DATA TO USE Block Start

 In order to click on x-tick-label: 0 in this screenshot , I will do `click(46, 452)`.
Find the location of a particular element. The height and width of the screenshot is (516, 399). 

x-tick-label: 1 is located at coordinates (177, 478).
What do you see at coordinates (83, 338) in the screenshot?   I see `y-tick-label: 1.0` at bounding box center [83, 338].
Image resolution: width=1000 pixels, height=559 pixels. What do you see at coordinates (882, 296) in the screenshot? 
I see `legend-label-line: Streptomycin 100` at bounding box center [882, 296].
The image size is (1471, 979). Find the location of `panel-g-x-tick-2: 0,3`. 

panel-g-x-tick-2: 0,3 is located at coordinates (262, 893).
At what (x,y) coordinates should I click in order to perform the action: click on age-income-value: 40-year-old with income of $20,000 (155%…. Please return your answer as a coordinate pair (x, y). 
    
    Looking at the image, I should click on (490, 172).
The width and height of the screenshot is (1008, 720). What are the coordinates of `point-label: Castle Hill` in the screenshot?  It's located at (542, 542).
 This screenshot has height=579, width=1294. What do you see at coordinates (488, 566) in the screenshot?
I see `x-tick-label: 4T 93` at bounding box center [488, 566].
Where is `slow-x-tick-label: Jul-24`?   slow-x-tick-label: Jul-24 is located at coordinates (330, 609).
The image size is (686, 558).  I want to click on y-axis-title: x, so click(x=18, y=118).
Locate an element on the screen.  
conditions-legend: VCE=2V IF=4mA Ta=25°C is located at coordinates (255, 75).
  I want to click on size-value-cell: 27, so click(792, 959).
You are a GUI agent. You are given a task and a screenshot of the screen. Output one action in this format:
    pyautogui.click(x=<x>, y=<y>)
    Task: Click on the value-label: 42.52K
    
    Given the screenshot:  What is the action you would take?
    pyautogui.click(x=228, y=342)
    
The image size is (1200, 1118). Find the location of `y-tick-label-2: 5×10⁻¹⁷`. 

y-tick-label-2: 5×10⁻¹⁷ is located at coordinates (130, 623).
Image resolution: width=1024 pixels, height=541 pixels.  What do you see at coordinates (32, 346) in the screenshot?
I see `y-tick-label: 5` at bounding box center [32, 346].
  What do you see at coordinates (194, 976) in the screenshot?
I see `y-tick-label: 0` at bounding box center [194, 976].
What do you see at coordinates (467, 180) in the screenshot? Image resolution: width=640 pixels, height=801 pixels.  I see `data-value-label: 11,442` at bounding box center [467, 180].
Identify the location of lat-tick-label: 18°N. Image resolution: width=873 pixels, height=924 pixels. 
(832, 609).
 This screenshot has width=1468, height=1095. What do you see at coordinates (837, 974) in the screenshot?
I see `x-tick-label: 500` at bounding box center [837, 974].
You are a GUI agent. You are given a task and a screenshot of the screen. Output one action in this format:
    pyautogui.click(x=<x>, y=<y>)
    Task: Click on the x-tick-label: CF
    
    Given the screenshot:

DATA TO USE Block End

- INSTRUCTIONS TO FOLLOW: Can you write out all of the records above, word for word, with nothing changed?

- WRITTEN RESPONSE:
 In order to click on x-tick-label: 0 in this screenshot , I will do `click(46, 452)`.
Find the location of a particular element. The height and width of the screenshot is (516, 399). 

x-tick-label: 1 is located at coordinates (177, 478).
What do you see at coordinates (83, 338) in the screenshot?   I see `y-tick-label: 1.0` at bounding box center [83, 338].
Image resolution: width=1000 pixels, height=559 pixels. What do you see at coordinates (882, 296) in the screenshot? 
I see `legend-label-line: Streptomycin 100` at bounding box center [882, 296].
The image size is (1471, 979). Find the location of `panel-g-x-tick-2: 0,3`. 

panel-g-x-tick-2: 0,3 is located at coordinates (262, 893).
At what (x,y) coordinates should I click in order to perform the action: click on age-income-value: 40-year-old with income of $20,000 (155%…. Please return your answer as a coordinate pair (x, y). 
    
    Looking at the image, I should click on (490, 172).
The width and height of the screenshot is (1008, 720). What are the coordinates of `point-label: Castle Hill` in the screenshot?  It's located at (542, 542).
 This screenshot has height=579, width=1294. What do you see at coordinates (488, 566) in the screenshot?
I see `x-tick-label: 4T 93` at bounding box center [488, 566].
Where is `slow-x-tick-label: Jul-24`?   slow-x-tick-label: Jul-24 is located at coordinates (330, 609).
The image size is (686, 558).  I want to click on y-axis-title: x, so click(x=18, y=118).
Locate an element on the screen.  
conditions-legend: VCE=2V IF=4mA Ta=25°C is located at coordinates (255, 75).
  I want to click on size-value-cell: 27, so click(792, 959).
You are a GUI agent. You are given a task and a screenshot of the screen. Output one action in this format:
    pyautogui.click(x=<x>, y=<y>)
    Task: Click on the value-label: 42.52K
    
    Given the screenshot:  What is the action you would take?
    pyautogui.click(x=228, y=342)
    
The image size is (1200, 1118). Find the location of `y-tick-label-2: 5×10⁻¹⁷`. 

y-tick-label-2: 5×10⁻¹⁷ is located at coordinates (130, 623).
Image resolution: width=1024 pixels, height=541 pixels.  What do you see at coordinates (32, 346) in the screenshot?
I see `y-tick-label: 5` at bounding box center [32, 346].
  What do you see at coordinates (194, 976) in the screenshot?
I see `y-tick-label: 0` at bounding box center [194, 976].
What do you see at coordinates (467, 180) in the screenshot? Image resolution: width=640 pixels, height=801 pixels.  I see `data-value-label: 11,442` at bounding box center [467, 180].
Identify the location of lat-tick-label: 18°N. Image resolution: width=873 pixels, height=924 pixels. 
(832, 609).
 This screenshot has width=1468, height=1095. What do you see at coordinates (837, 974) in the screenshot?
I see `x-tick-label: 500` at bounding box center [837, 974].
You are a GUI agent. You are given a task and a screenshot of the screen. Output one action in this format:
    pyautogui.click(x=<x>, y=<y>)
    Task: Click on the x-tick-label: CF
    
    Given the screenshot:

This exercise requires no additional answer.